### Bereitgestellter Text
Ihr Film besticht durch eine ganz besondere Farbigkeit
In enger Zusammenarbeit mit meiner Co-Autorin machten wir uns auf die Suche nach den für die damalige Zeit typischen Farbnuancen. Wir wollten die mit historischen Filmen verbundenen Klischees überwinden, indem wir die häufig verwendeten dunklen und trüben Töne vermieden. Darum entschieden wir uns dafür, eine unerwartete und vibrierende Farbwelt zu präsentieren. Der Kontrast zwischen der Grausamkeit des Alltagslebens und der hellen Präsenz der Sonne war eine Schlüsselstrategie, um den Realismus der Geschichte zu verstärken. Die Verwendung von kräftigen Farben war auch eine bewusste Entscheidung, um zu zeigen, dass die Figuren zwar mit Schwierigkeiten zu kämpfen haben, ihre Realität aber nicht farblos ist.
Wie waren die Reaktionen?

### Liste der Zeilen
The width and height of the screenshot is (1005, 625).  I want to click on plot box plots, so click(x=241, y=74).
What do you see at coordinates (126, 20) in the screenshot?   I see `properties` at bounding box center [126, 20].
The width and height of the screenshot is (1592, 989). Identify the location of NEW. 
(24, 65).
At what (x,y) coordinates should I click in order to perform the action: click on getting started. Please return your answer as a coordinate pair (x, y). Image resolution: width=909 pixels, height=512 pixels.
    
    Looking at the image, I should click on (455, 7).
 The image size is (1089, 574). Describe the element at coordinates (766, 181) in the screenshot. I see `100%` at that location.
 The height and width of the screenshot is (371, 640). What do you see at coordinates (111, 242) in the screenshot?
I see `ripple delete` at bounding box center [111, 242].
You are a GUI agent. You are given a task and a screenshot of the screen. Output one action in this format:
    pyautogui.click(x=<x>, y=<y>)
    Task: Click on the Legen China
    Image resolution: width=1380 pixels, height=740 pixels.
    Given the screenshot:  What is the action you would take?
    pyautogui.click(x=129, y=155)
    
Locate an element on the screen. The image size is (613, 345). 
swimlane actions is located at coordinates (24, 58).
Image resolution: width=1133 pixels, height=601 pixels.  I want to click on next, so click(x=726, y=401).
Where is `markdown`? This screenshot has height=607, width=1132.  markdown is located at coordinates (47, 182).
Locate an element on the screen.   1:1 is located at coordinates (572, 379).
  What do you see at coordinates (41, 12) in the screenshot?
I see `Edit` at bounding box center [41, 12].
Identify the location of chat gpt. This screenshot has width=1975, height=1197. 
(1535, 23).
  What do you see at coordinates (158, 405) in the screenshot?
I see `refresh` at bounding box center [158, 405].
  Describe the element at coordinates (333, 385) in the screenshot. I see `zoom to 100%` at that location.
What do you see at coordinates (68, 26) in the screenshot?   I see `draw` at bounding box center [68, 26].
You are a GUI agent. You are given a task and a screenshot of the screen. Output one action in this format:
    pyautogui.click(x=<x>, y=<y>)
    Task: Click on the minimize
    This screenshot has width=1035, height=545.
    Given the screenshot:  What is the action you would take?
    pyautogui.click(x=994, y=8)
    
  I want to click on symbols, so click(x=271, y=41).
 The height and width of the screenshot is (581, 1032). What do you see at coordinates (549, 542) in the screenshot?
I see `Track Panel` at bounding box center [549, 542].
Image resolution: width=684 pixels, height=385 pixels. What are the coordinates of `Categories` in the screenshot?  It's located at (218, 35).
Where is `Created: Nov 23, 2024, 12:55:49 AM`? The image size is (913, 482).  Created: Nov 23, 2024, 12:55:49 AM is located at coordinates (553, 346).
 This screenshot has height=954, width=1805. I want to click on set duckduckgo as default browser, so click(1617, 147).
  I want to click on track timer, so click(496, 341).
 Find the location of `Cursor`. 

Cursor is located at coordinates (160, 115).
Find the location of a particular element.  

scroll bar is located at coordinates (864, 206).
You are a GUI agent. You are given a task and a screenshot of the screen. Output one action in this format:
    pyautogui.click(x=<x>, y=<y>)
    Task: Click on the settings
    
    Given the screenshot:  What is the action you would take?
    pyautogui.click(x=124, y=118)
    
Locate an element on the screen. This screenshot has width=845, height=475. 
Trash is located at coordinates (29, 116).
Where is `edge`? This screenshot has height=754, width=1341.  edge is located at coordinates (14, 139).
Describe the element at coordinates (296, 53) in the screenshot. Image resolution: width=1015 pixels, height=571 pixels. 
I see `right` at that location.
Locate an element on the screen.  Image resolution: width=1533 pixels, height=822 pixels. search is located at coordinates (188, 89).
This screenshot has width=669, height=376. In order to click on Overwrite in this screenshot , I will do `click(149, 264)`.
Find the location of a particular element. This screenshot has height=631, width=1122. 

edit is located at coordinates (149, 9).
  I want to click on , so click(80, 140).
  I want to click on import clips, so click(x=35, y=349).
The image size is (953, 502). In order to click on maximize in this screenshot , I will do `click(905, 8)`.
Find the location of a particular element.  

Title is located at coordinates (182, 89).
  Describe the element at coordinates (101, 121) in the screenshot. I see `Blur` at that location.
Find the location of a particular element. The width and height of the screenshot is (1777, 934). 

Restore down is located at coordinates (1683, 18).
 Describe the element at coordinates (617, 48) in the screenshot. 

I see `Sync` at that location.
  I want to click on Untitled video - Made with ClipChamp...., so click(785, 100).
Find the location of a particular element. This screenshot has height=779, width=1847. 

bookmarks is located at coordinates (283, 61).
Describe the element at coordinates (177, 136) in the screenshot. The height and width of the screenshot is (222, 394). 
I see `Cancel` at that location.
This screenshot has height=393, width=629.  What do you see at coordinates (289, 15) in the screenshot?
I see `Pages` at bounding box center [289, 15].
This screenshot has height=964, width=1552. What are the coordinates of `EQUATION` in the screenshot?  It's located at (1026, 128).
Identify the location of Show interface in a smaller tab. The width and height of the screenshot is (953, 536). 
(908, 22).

### Zu erledigen
• 1. Beantworte anhand des Textes über die Farben des Films die folgenden Fragen:
(a) Mit wem zusammen wurde nach den Farbnuancen der damaligen Zeit gesucht?
(b) Welche Töne wurden bewusst vermieden?
(c) Zwischen welchen beiden Dingen bestand der Kontrast, der als Schlüsselstrategie bezeichnet wird?
• 2. Fasse den Absatz aus dem Text über die Farben des Films, der mit „In enger Zusammenarbeit“ beginnt, als kurze Stichpunktliste zusammen und behalte dabei seine wichtigsten Aussagen bei.

### Lösungen der Übungen
• 1.
(a) Mit der Co-Autorin.
(b) Die häufig verwendeten dunklen und trüben Töne.
(c) Zwischen der Grausamkeit des Alltagslebens und der hellen Präsenz der Sonne.

• 2.
- Gemeinsam mit der Co-Autorin wurde nach den typischen Farbnuancen der damaligen Zeit gesucht.
- Ziel war es, die Klischees historischer Filme zu überwinden und deshalb dunkle, trübe Töne zu vermeiden.
- Stattdessen wurde eine unerwartete, vibrierende Farbwelt gewählt.
- Der Kontrast zwischen dem grausamen Alltagsleben und der hellen Sonne sollte den Realismus der Geschichte verstärken.
- Kräftige Farben zeigen, dass die Realität der Figuren trotz ihrer Schwierigkeiten nicht farblos ist.